What needs to be done: Please transcribe the listing below with every word intact.

BEGIN Data for this exercise

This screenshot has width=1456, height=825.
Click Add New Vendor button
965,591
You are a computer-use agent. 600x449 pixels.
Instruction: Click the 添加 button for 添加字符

END Data for this exercise

Reply:
This screenshot has width=1456, height=825.
Click Add New Vendor button
965,591
You are a computer-use agent. 600x449 pixels.
Instruction: Click the 添加 button for 添加字符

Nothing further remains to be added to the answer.